Here it is in action:

image01 Google releases first beta SDK for its Dart JavaScript alternative, including 20% faster analysis engine

Deploying a Dart app is now also easier thanks to the new beta pub deploy command, available from the Dart Editor or the pub command-line utility. It creates a directory with your app’s code and assets and prepares it for hosting on your Web server.

As for performance, Google says that compared to the previous M4 release, the benchmark tool DeltaBlue shows a 33 percent speed improvement and Tracer shows a 40 percent jump. Today’s release also includes full SIMD acceleration in Dart VM.

Code completion has also been improved: it is now camelcase aware (for example, typing “iE” will suggest “isEmpty”). Most importantly, however, compiling Dart to JavaScript now results in even smaller code (up to 3.7 times smaller than previous compilation sizes for some Dart programs that use reflection and HTML).

Dart Editor now also includes the following additional features (full release notes here):

  • “Rename Library” refactoring.
  • “Convert Method to Getter” and “Convert Getter to Method” refactorings.
  • “Import Library” quick fix.
  • “Create Class” and “Create part” quick fixes.
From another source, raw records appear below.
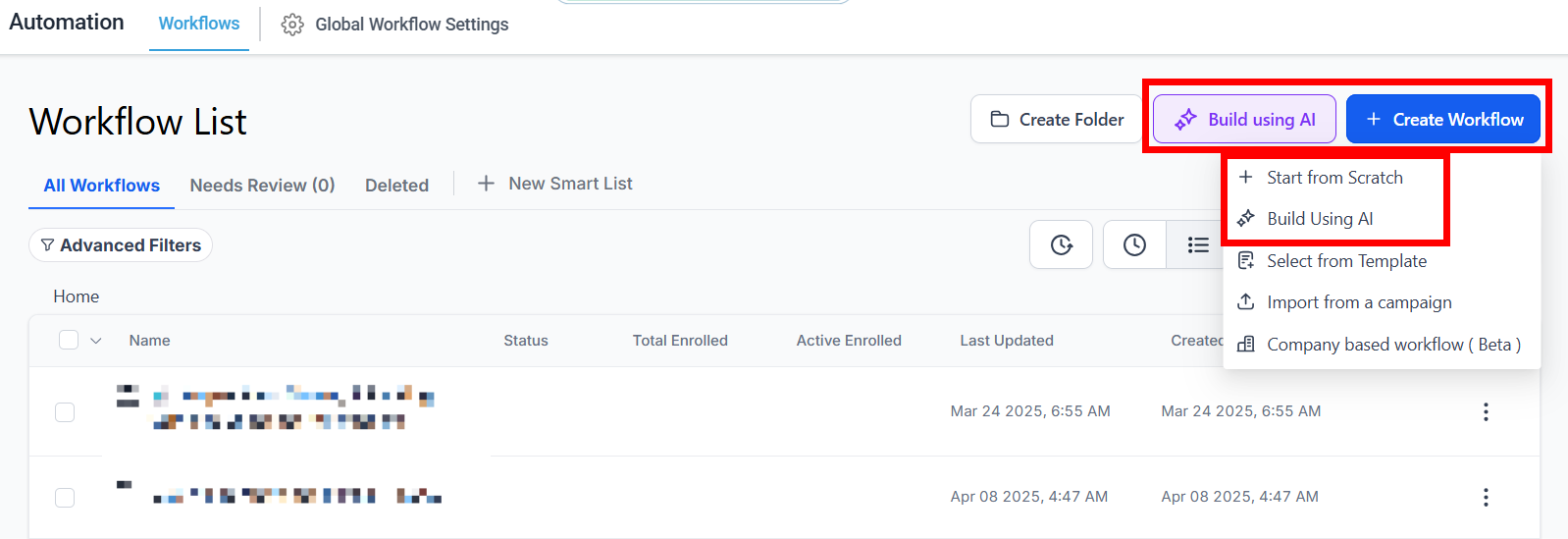
Task: Click the Create Folder button
Action: tap(1057, 120)
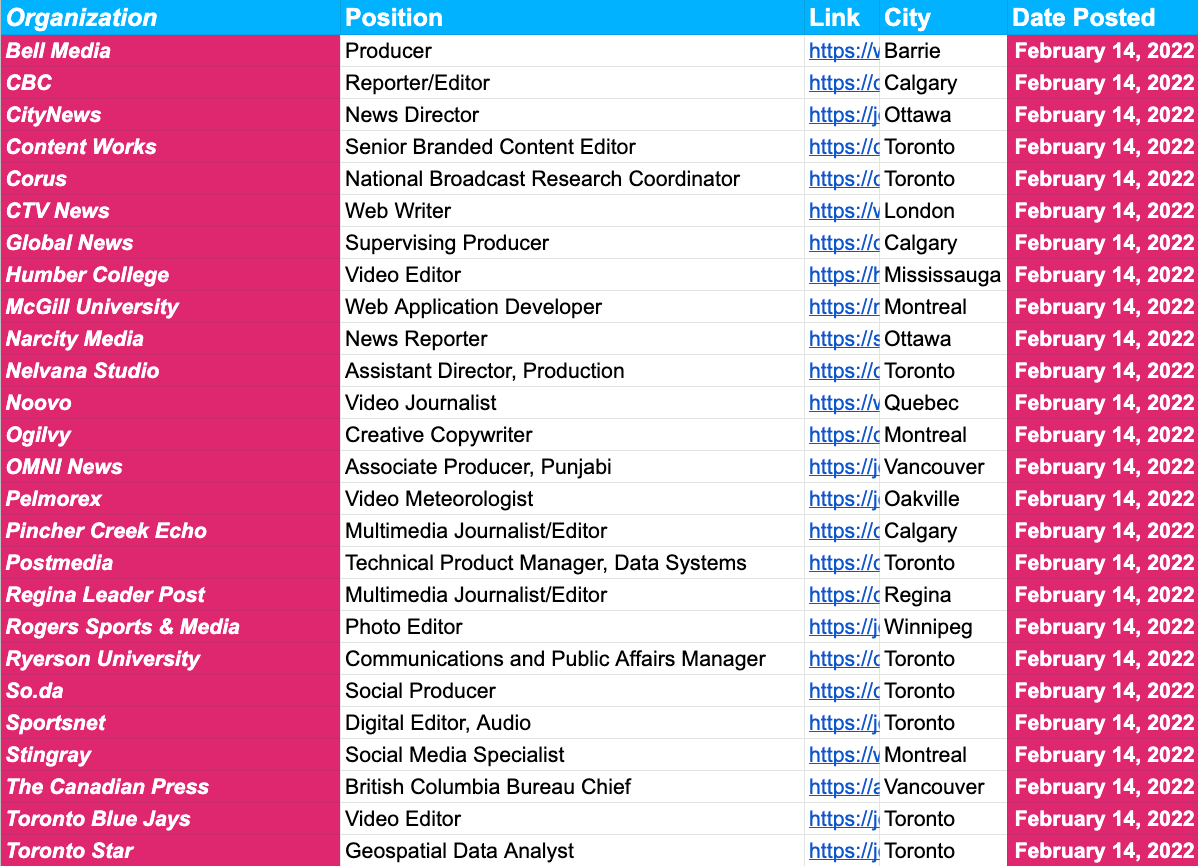Select Toronto Blue Jays date posted cell
Image resolution: width=1198 pixels, height=866 pixels.
coord(1103,819)
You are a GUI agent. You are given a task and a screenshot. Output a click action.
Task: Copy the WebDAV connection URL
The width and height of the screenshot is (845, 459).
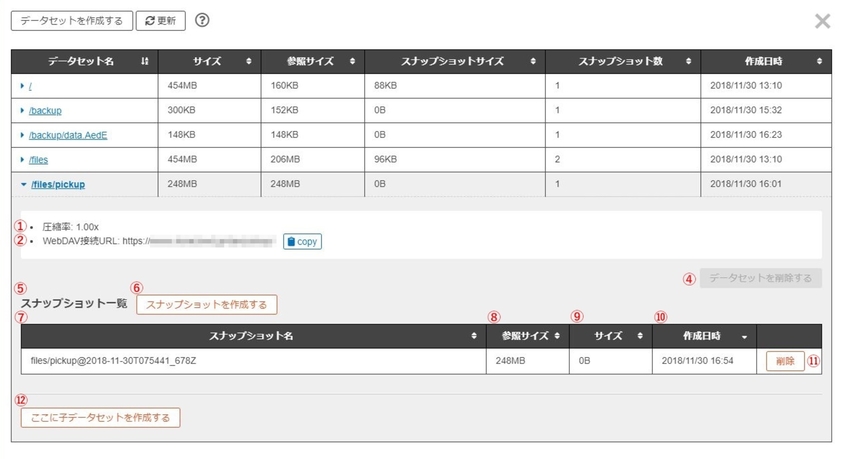(302, 242)
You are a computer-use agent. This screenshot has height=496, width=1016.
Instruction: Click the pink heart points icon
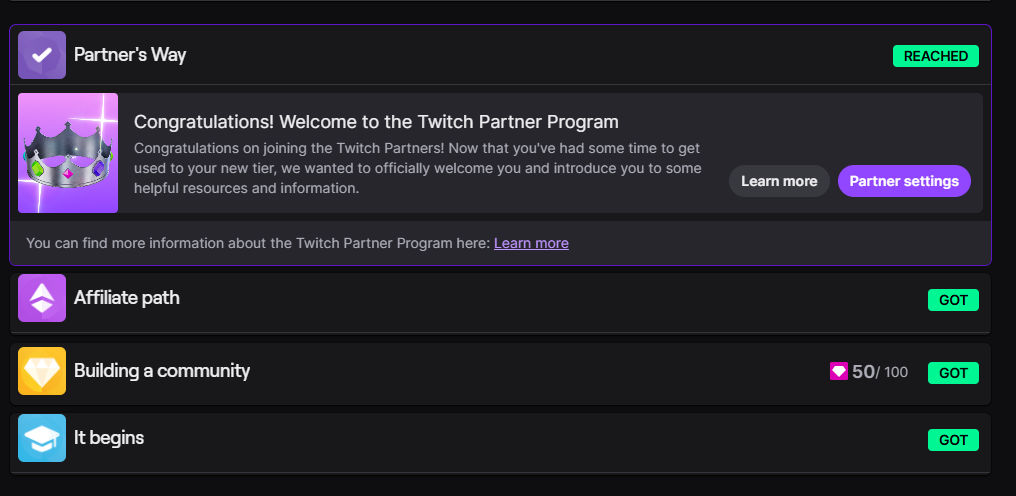click(839, 372)
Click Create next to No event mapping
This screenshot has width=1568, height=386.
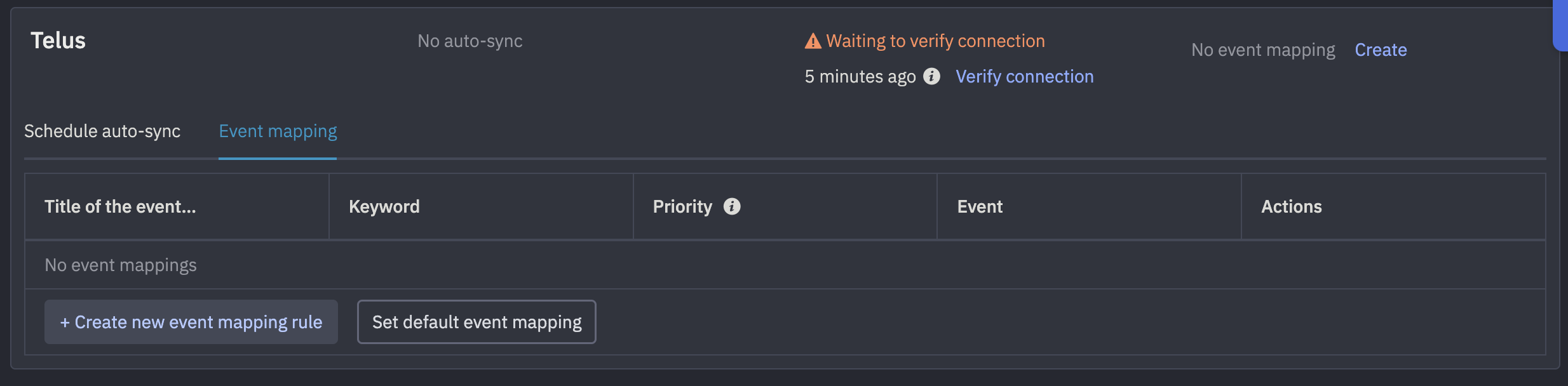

For those who don’t know, Dart is Google’s open-source Web programming language. Dart’s ultimate goal is to replace JavaScript – not exactly something that can happen overnight. In the meantime, Google seems content with offering better performance, scaling for large projects, more security features, and slowly building out its alternative to make it easier for developers to manage an evolving app.